There are three parameters used to compute stall cycles. First is the minimum 
def-use latency which is the minimum number of cycles for a certain value to be used 
after it is loaded by a load instruction. This is obtained from the compiler. The second set 
of parameters consists of the miss penalties for load misses at the level one and the 
level two caches. In our experiments, a L1 cache load miss costs 7 cycles and a L2 
cache load miss costs 32 cycles. Finally, the clock cycles at each L1 load miss occurred 
are also used. 
The stall cycles for L1 load misses without prediction using profiling is computed 
as follows: 
For certain load X operation, 
• If X results in a L1 cache hit 
o Stall cycle += min (H - L, 0) 
• If X results in a miss at L1 but a hit at L2 
o Stall cycle += min (M1 - L, 0) 
where H is the hit latency, L is minimum def-use latency and M1 is miss penalty 
for L1 cache.

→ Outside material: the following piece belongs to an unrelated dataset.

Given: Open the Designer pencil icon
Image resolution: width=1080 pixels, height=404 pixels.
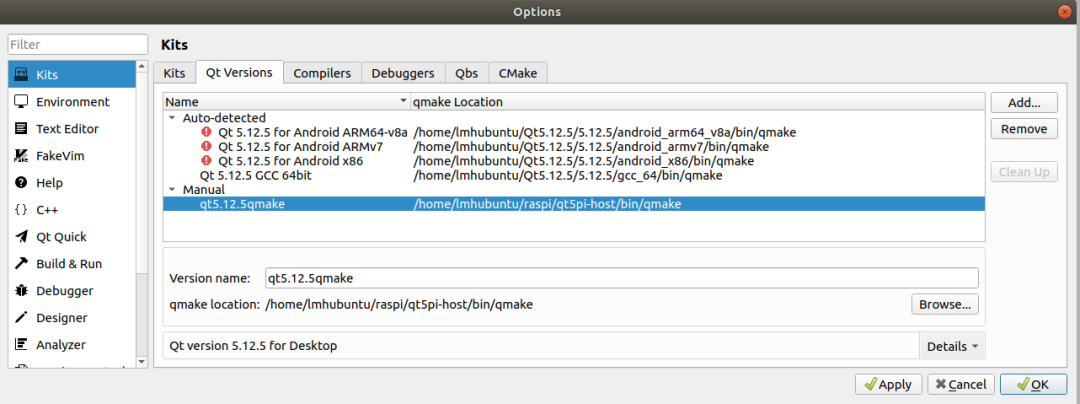Looking at the screenshot, I should coord(20,318).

The stall cycles for L1 load misses with our prediction is computed 
as follows: 
For certain load X operation that was correctly predicted  
• And X results in a cache hit 
o Stall cycle += min (H - L, 0) 
• And X results in a cache miss at L1 but a hit at L2 
o Stall cycle += min (M1 - d - L, 0) 
where d is distance in terms of clock cycles between load X and the previous request to 
prefetch X. If a load operation was not preceded by any prefetch request, then the 
computation of stall cycles is same as that without prediction.  We should point out that 
we did not consider store misses as most load misses dominated in the benchmarks.  
Furthermore, the same traces used to train the predictors were used in the evaluation. 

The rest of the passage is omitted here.